Author: Carrie Ryan
Synopsis: In the wake of the devastating destruction of the luxury yacht Persephone, just three souls remain to tell its story—and two of them are lying. Only Frances Mace knows the terrifying truth, and she’ll stop at nothing to avenge the murders of everyone she held dear. Even if it means taking down the boy she loves and possibly losing herself in the process.
Huge thank you to Razorbill Canada for this ARC!
When I requested this book, I was super excited. I love Carrie Ryan’s prose, and while I often find faults in her storylines, I still adore how she illustrates them. Then the reviews poured in, and I was hesitant. I feel silly waiting as long as I did to read this, because darn it, I enjoyed the crap out of this book. It’s not without some issues, but this book read like candy, which is perhaps why I enjoyed it so much.
While this book is very much a romance novel, it has a really well described mystery component. Frances assumes the identity of a passenger of the of the luxury yacht Persephone, and is one of the only survivors after it sinks.
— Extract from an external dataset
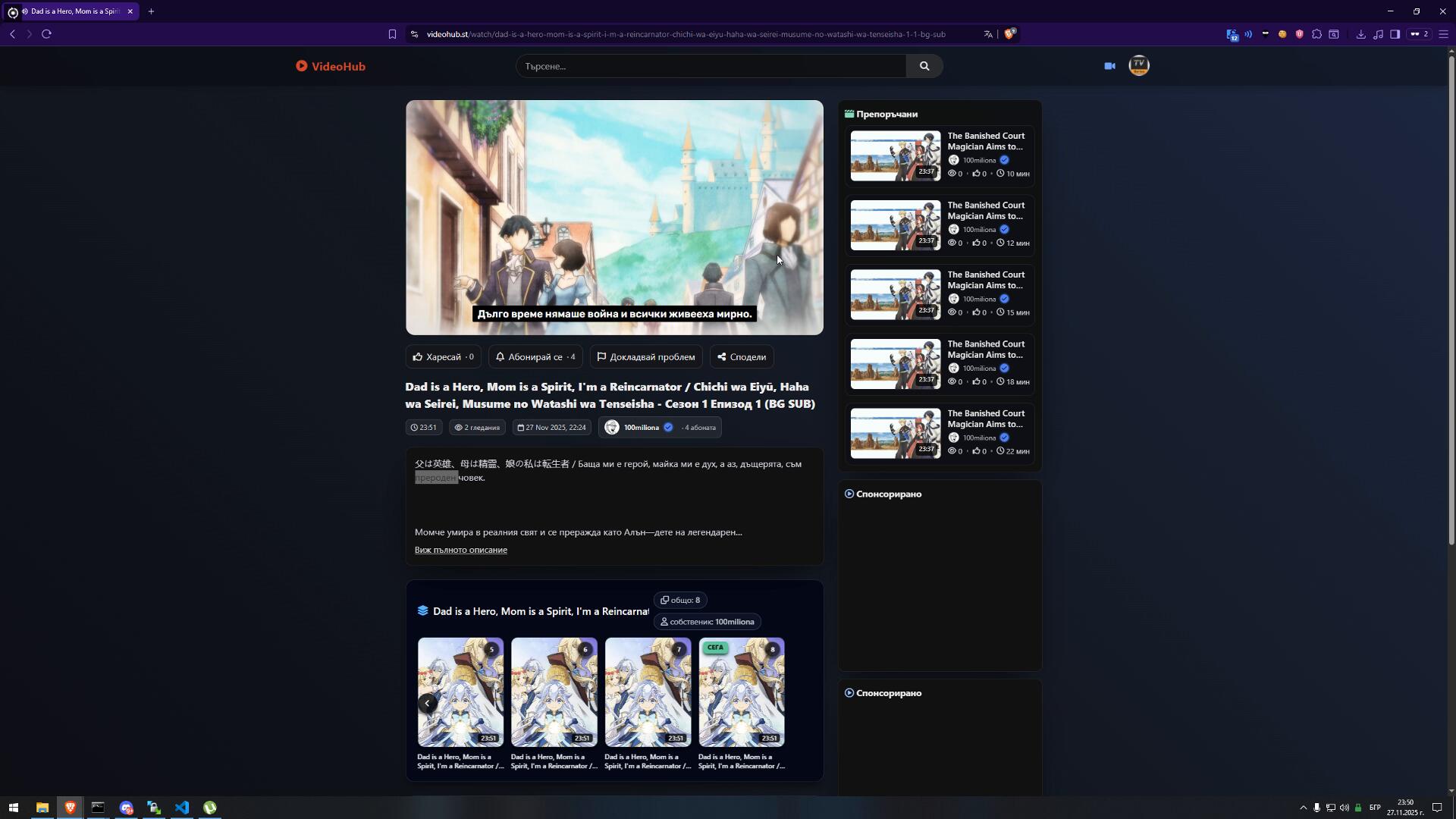Open the browser hamburger menu
Viewport: 1456px width, 819px height.
(x=1443, y=34)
She is forced to become someone she isn’t in order to uncover a mystery about what happened behind the tragic event. Let me tell you — Ryan does this bit very well, making it not confusing (which can sometimes happen in a story like this) and she makes Frances transformation very fun to read about. She gets to be a sort of double agent, but not quite. Admittedly, for the most part, I dug her character. I loved her strength and gusto, but I loved how she knew when to be herself, and then be her alter-ego. I love that she understands the importance of staying in character, but she doesn’t want to lose who she truly is either. Is she likeable? Not at all, but on the flipside, she makes for an interesting person to read about.
If I’m being honest, there’s no one who is actually totally likeable. Morales is kind of all over the place, Shepard is a tool, and yet… I couldn’t stop reading about these awful characters! There was something about them being horrific and unappealing that caused me to turn the pages. This is a rare case for me where the story was so much more compelling than the characters, and I found I just had to know where it was going to go and how it was going to end. Here’s the other thing: you REALLY have to suspend your disbelief for this novel to work, which is why I think the reviews are so polarizing. There’s huge chunks in the plot that feel utterly ridiculous, but so compulsively readable! I read this book in two train rides from my commute, and let me tell you: I didn’t tear my eyes from the pages because this book was just so fun, and turning pages was like popping candy.
Is there’s anything I will criticize, it’s the romance. Yes, there is a romance in the book, and yes it plays a larger role than I would have liked. Grey wasn’t the most exciting love interest, and if anything, he was kind of a push over at times. The romance in this book felt too puppy-loveish considering the mystery that is presented throughout the story. This element does come across problematic, especially towards the end of the novel when it feels less about the revenge plot and more about her hooking up with Grey. I mean, we go from 200 pages of crazy excitement, action, and just plain fun, to this weird sort of desperation for a guy who is totally connected to the murder of Frances family. I struggled to buy that sort of Hollywood plotline where enemies become lovers — it’s not a favourite of mine, and sadly it didn’t work here for me either.
But still, this book was bizarrely fun to read, and totally out of my comfort zone. Carrie Ryan is worth reading because her promise is gorgeous and her stories are just so compulsively readable. It’s ultimately why I enjoy her as an author, and while this book is utterly ridiculous at times, I seriously cannot deny the amount of enjoyment I had reading Daughter of Deep Silence. Carrie Ryan knows how to suck her readers in, and don’t let the reviews sway you, if you can suspend your disbelief, there’s is a fun story to be had here.